**Task instructions:**
The records are to be copied from the line that contains "At what coordinates" through their last line, word for word, with every picture left out.

**Supplied information:**
________________________
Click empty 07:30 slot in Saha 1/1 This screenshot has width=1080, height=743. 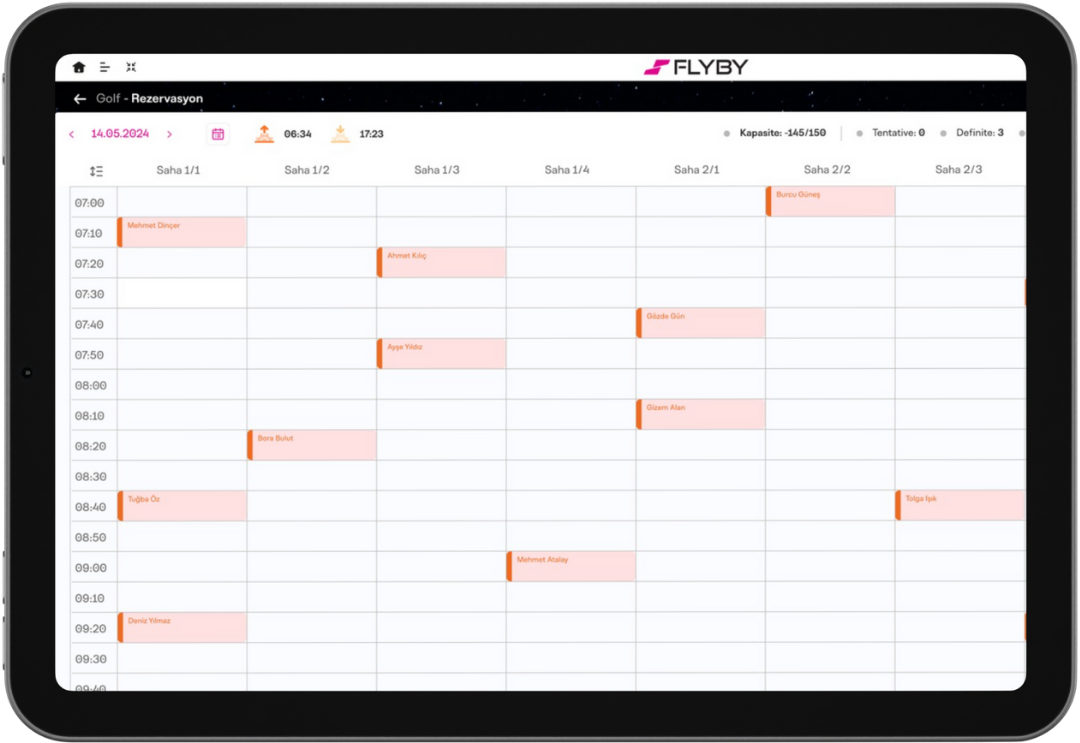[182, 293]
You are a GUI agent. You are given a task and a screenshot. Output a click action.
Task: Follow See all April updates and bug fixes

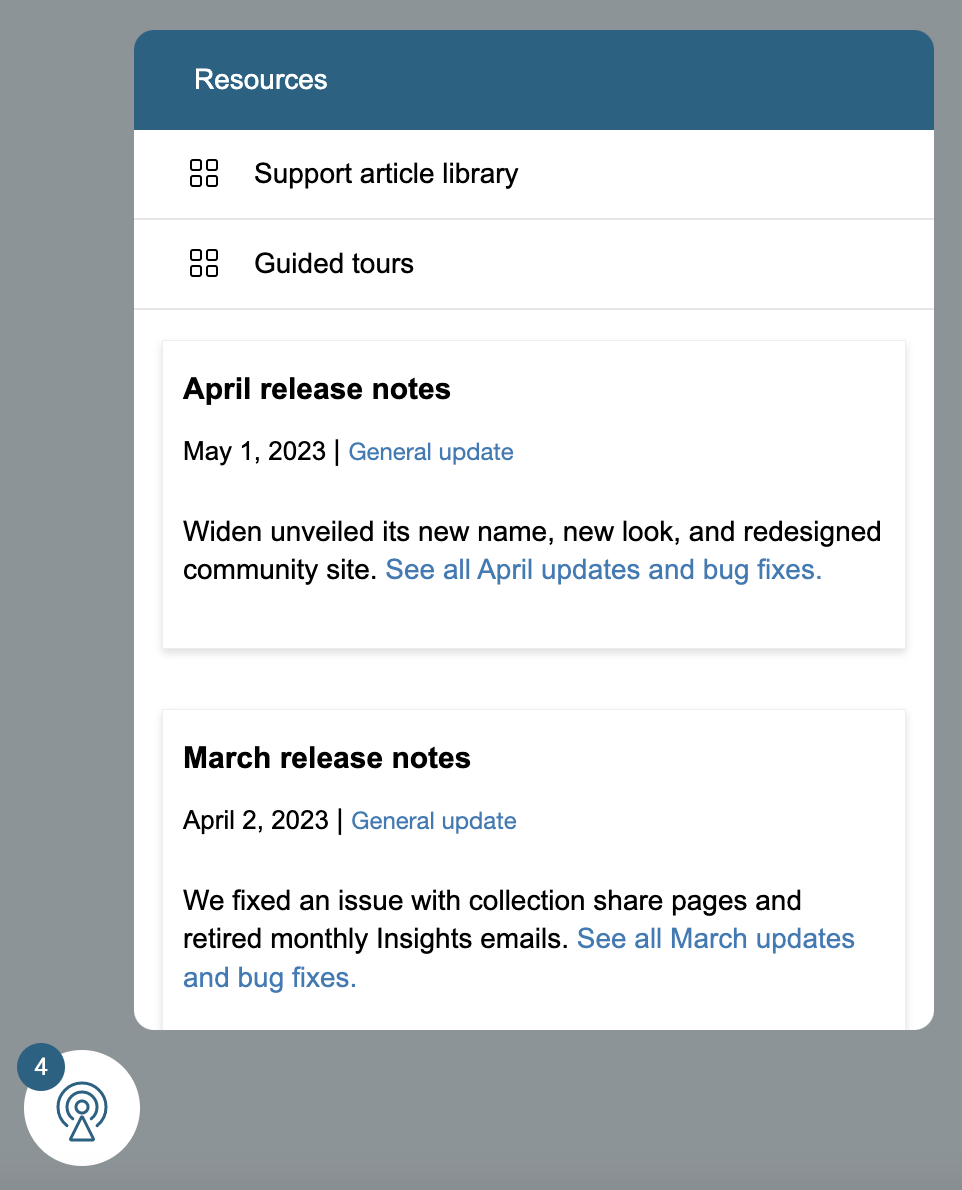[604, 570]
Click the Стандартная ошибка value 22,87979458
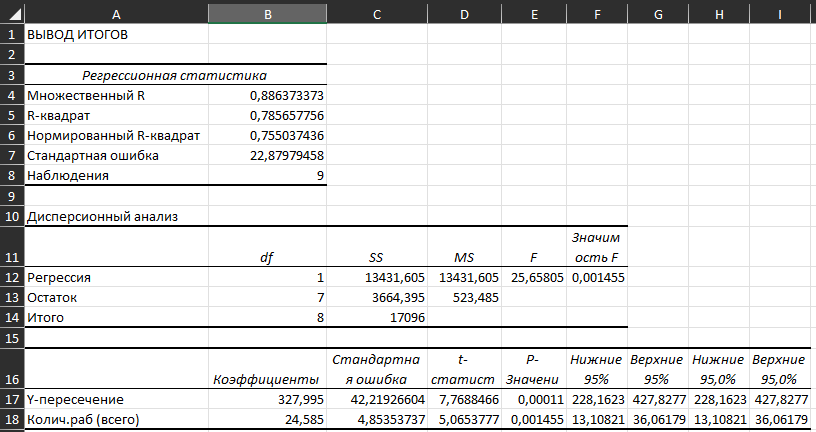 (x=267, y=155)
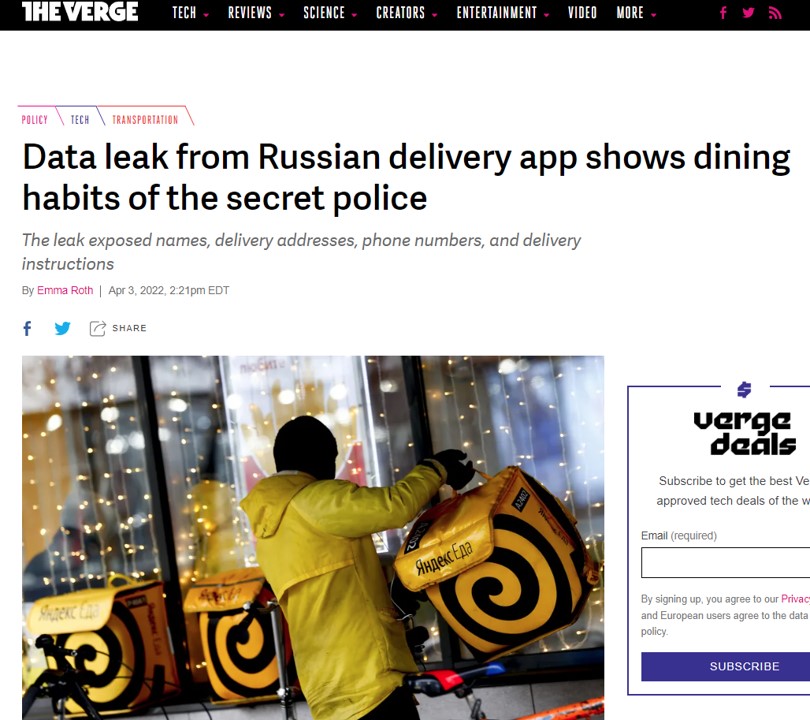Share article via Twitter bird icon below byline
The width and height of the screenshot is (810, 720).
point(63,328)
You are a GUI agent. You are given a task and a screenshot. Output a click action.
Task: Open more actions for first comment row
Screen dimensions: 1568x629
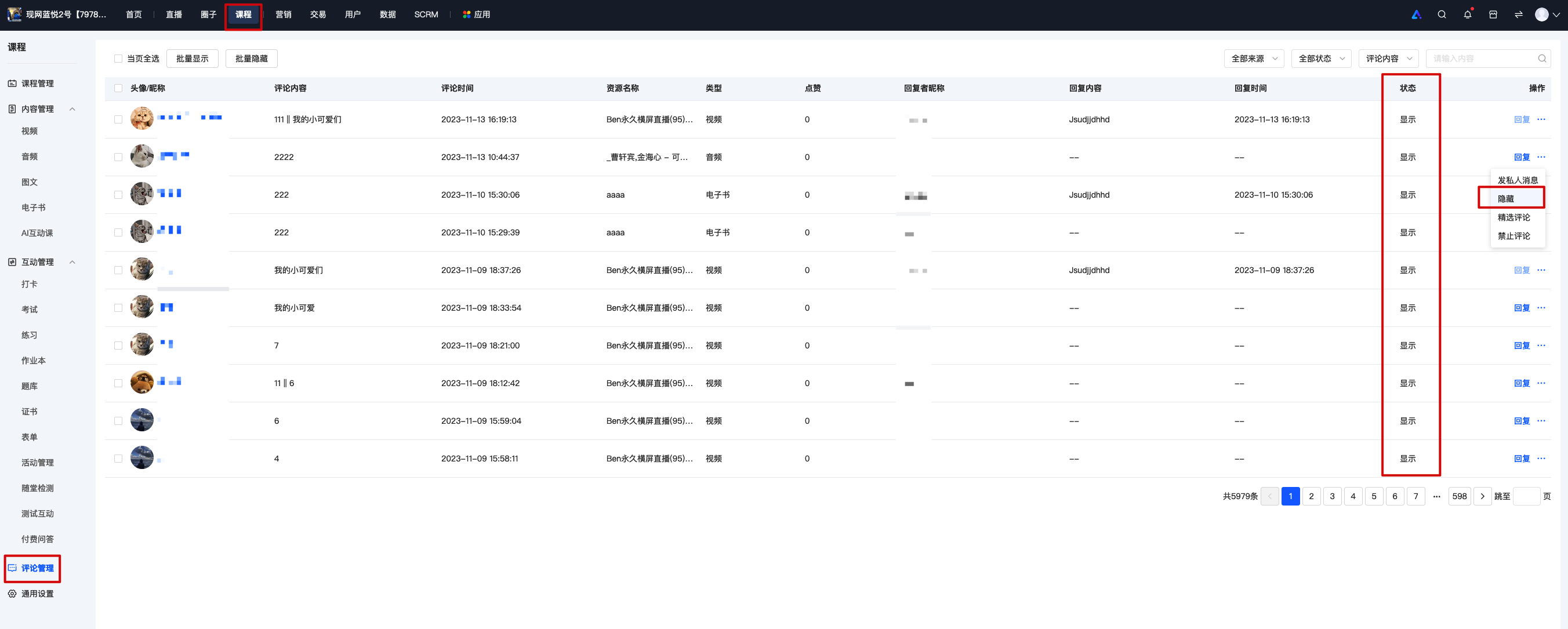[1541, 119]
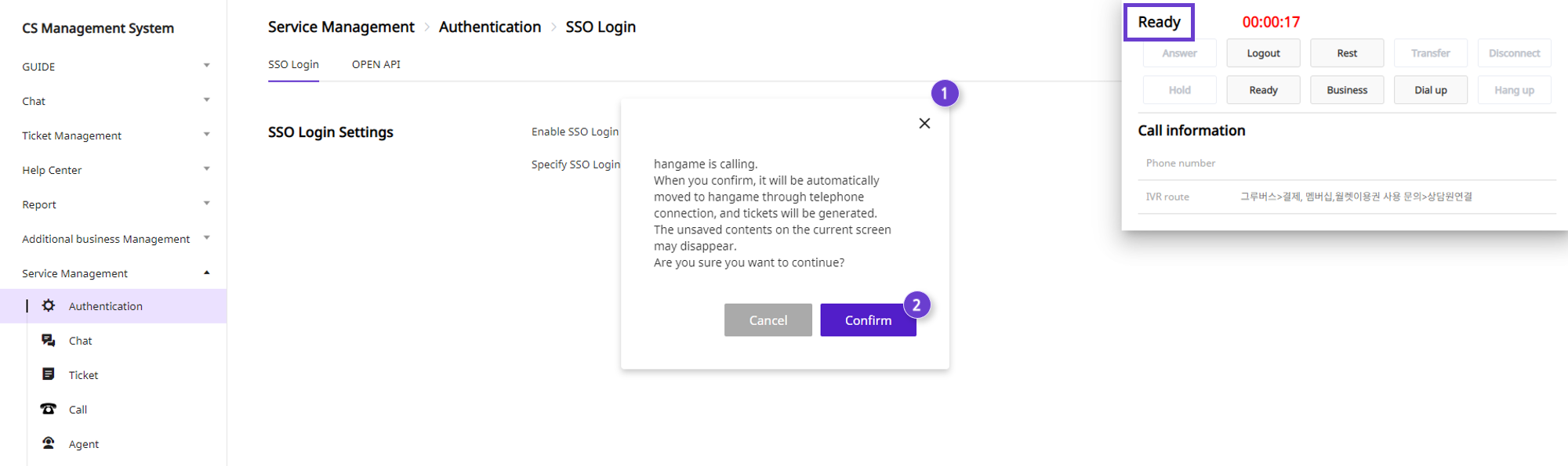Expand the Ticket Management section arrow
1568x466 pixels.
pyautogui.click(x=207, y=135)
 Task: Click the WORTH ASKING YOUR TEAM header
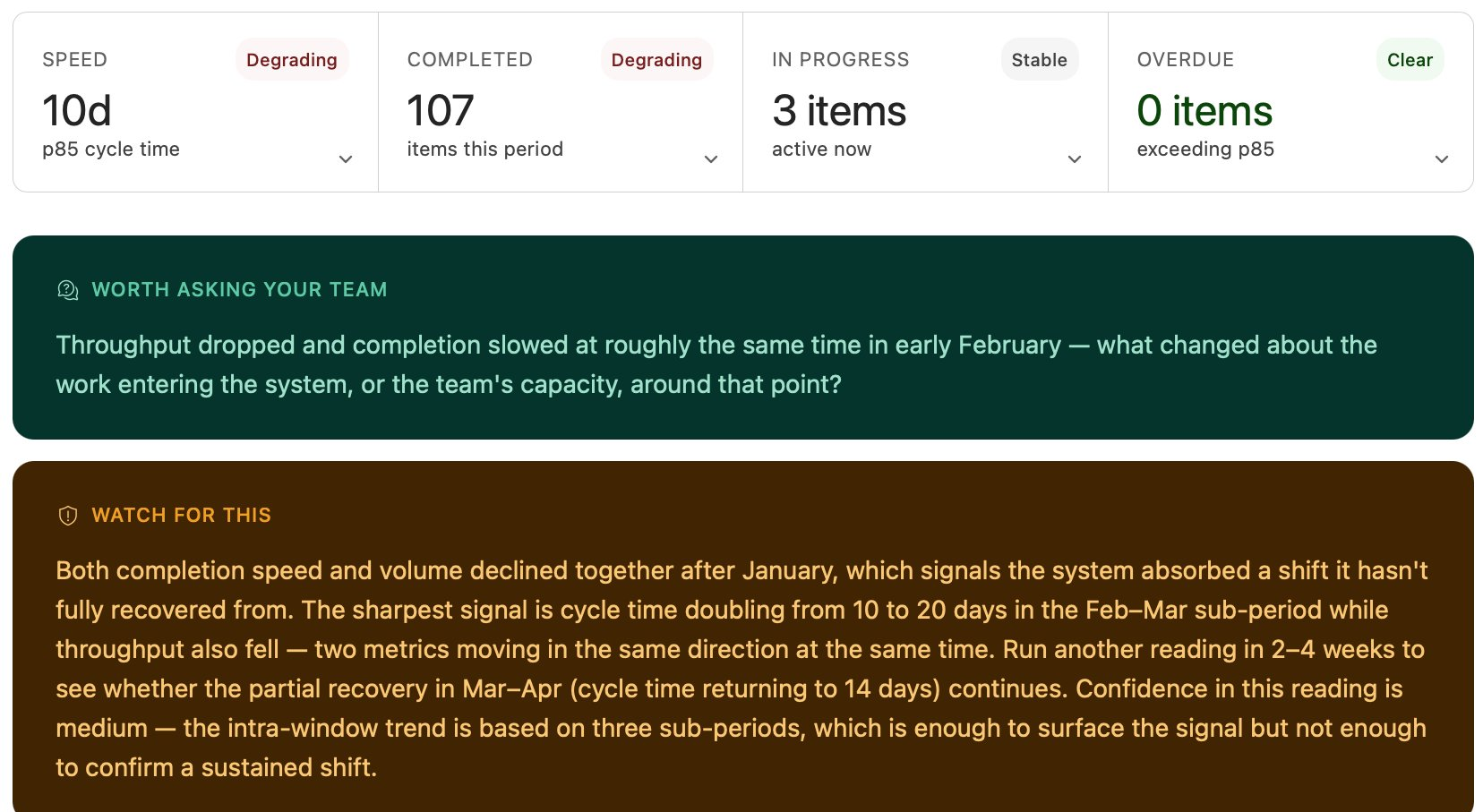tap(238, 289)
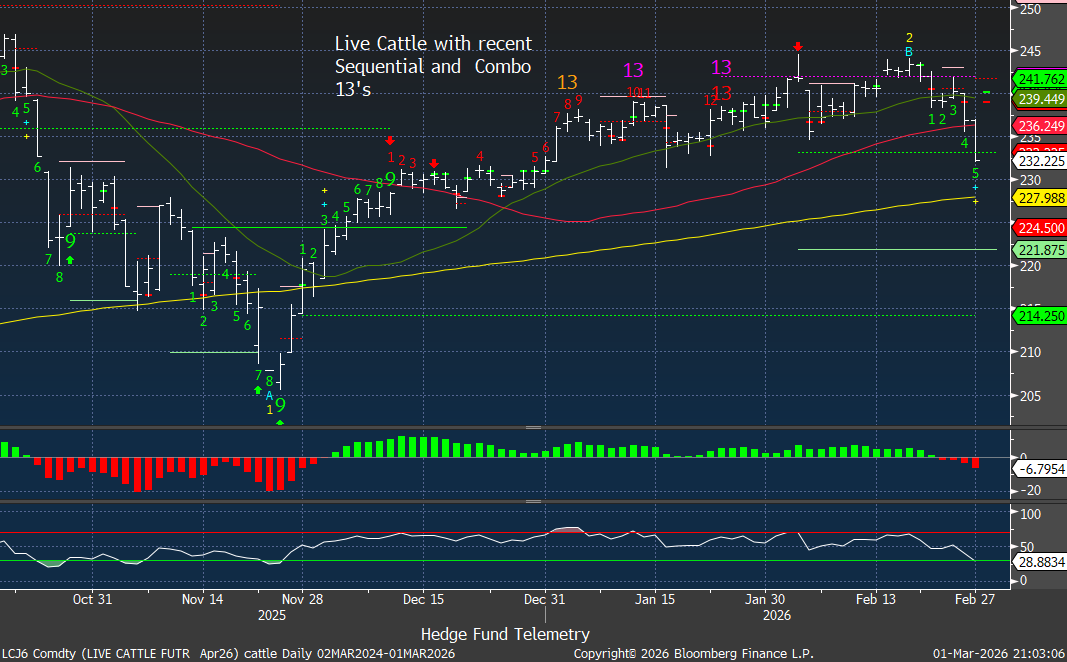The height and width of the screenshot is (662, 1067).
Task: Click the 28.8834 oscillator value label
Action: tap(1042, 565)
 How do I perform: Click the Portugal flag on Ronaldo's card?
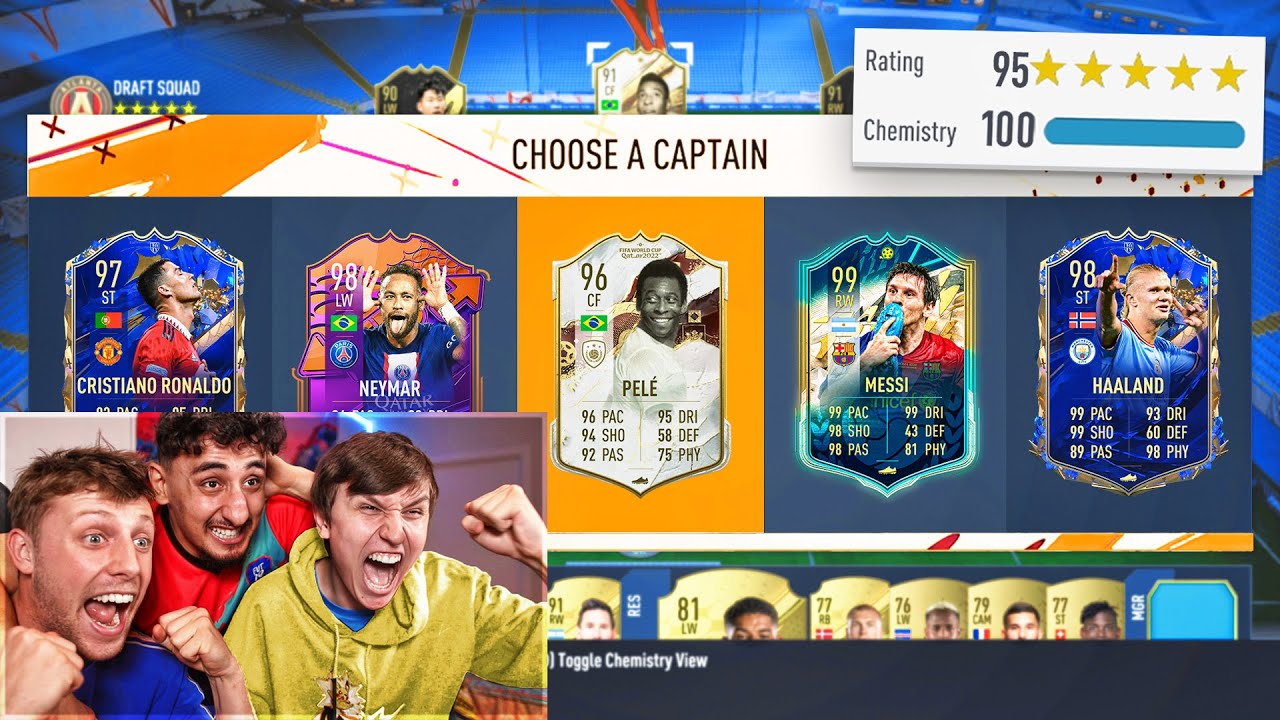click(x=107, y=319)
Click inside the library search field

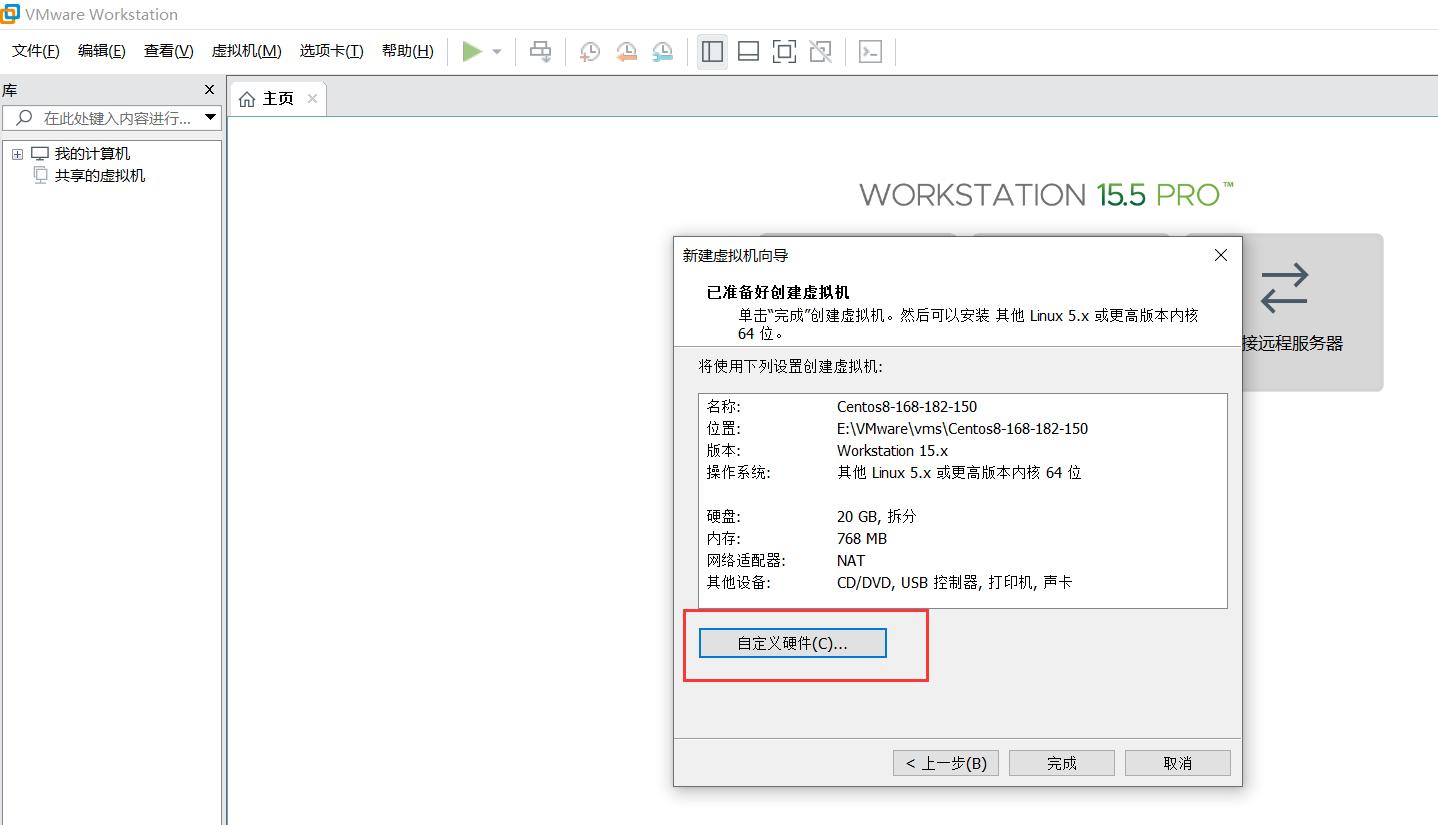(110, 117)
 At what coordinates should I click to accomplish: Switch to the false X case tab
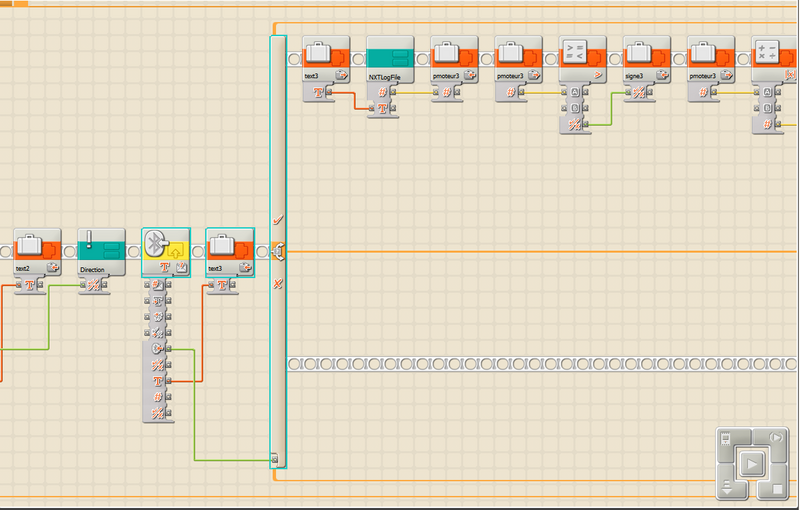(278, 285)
________________________
**Final answer:**
 At what coordinates should I click to accomplish: Switch to the false X case tab
(278, 285)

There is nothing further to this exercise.